#### RECORD SET ####
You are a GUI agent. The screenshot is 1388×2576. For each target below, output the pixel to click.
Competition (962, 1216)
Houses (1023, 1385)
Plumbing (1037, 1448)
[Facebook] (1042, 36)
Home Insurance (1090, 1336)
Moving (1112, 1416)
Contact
####
» DIRECTIONS
Write the entries out again exactly.

» PROBLEM SOLUTION
You are a GUI agent. The screenshot is 1388×2576. For each target below, output the pixel to click.
Competition (962, 1216)
Houses (1023, 1385)
Plumbing (1037, 1448)
[Facebook] (1042, 36)
Home Insurance (1090, 1336)
Moving (1112, 1416)
Contact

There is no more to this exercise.